韓国の文在寅大統領(Photo by Lee Jin-Man-Pool/Getty Images)

9億2000万ウォン(約8200万円)。韓国の市民団体「経済正義を実践する市民連合」が6月に公表した「ソウルの平均アパート(マンション)価格」だ。あくまで平均値で、東京なら港区や目黒区などにあたる南部の江南地域のマンションは2億円、3億円が当たり前だ。この団体によれば、マンションの平均価格は文在寅政権発足時の2017年5月時点での6億600万ウォン(約5400万円)から3億ウォン以上も値上がりした。ソウルの若者たちは「一生、家なんか買えない」と嘆き、絶望している。

どうしてこんな状況になったのか。

東京で働いている40代の韓国の知人に事情を聴いてみた。するといつも寡黙な知人は、このときとばかりに立て板に水を流すように、朗々と話し始めた。以下は知人が「ソウルのサラリーマンなら、みなが知っている常識」として語った内容だ。

知人は幼いころから、「10年経てば、アパート(マンション)の価格は下がり始めるから心配するな」と大人たちに言われて育った。しかし、彼の40年以上の人生のなかで、マンションの価格が下がったのは2回だけだった。1度目は、1997年に起きたIMF危機と呼ばれる外貨枯渇による経済破綻のとき。2度目は、2008年のリーマンショックだった。2回とも、マンションの価格は多少下がったが、すぐに持ち直した。

彼は、スマホを取り出し、「韓国のサラリーマンはみな見ている」という大手ポータルサイトが提供する「NAVER不動産」を見せてくれた。このサイトでは、ソウルのありとあらゆるマンションの位置、世帯数、部屋の見取り図、価格、交通情報などが一目で検索できる。彼がみせてくれた、マンションのここ数年の価格推移を示した折れ線グラフは、どれも激しい右肩上がりを示していた。

なぜ、ソウルのマンション価格は下がらないのか。第1に、供給量が足りないという。ソウル市の住宅全体の供給率は100%を超えている。しかし、知人に言わせれば、所有マンションの供給率はその半分程度に過ぎないという。

韓国の人々はマンション好きだ。もちろん、韓国人が「単独住宅」と呼ぶ一戸建てもある。しかし、それは青瓦台の裏手の城北洞などでみられる超高級住宅か、あるいは再開発直前の地区でみられる昔ながらの古ぼけた民家しかない。韓国人が「ヴィラ」と呼ぶ、比較的低層のマンションもある。内部のつくりはほとんど一般のマンションと変わらない。しかし、ヴィラは単独で建っている場合がほとんどだ。これは韓国人の嗜好に合わない。

韓国人が「アパート」と呼ぶマンションは、どこも団地群を形成している。
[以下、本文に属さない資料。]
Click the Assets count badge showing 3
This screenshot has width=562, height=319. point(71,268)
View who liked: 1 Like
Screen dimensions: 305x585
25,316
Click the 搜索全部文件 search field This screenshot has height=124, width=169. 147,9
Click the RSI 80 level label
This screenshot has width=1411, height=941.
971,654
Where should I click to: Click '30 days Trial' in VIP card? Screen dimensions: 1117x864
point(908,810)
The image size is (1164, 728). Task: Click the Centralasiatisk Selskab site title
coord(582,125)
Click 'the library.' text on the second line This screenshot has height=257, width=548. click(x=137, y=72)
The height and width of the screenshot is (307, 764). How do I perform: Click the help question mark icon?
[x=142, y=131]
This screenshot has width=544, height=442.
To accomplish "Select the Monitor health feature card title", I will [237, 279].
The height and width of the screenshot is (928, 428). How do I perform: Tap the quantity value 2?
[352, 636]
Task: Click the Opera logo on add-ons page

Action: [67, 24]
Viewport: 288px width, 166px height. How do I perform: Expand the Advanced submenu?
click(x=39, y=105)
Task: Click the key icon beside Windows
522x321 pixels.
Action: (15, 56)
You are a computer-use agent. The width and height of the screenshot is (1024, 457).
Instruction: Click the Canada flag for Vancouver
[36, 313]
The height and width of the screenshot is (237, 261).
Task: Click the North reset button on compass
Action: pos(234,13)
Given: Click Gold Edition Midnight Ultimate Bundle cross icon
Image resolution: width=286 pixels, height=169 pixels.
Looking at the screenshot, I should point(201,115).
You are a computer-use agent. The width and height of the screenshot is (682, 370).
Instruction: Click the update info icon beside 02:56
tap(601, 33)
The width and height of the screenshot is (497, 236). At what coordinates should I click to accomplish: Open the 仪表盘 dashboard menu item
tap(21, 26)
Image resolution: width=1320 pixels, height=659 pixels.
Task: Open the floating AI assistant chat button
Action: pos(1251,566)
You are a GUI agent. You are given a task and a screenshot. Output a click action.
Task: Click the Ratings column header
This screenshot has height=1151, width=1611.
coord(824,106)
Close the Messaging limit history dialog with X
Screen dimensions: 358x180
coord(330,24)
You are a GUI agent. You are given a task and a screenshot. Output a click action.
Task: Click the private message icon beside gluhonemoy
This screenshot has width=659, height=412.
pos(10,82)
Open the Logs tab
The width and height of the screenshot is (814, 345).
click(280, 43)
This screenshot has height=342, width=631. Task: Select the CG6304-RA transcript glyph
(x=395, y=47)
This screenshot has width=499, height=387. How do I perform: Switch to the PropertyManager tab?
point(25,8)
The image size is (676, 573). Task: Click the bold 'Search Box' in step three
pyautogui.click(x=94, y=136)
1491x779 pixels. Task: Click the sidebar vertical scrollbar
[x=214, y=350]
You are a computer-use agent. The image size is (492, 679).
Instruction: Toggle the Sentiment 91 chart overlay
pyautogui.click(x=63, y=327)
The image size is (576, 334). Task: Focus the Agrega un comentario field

10棟前後の高層マンションが連なり、総世帯数が1000戸を超えることも珍しくない。団地内には商店街や集会所、スポーツジムなどが備わっている。そこには、似たような生活水準の世帯が集まるため、治安や教育環境にも恵まれているという評価がある。韓国では、昔は「狎鷗亭(アックジョン)の現代アパート」、今なら「道谷洞(トゴクドン)のタワーパレス」が、金持ちの代名詞になっている。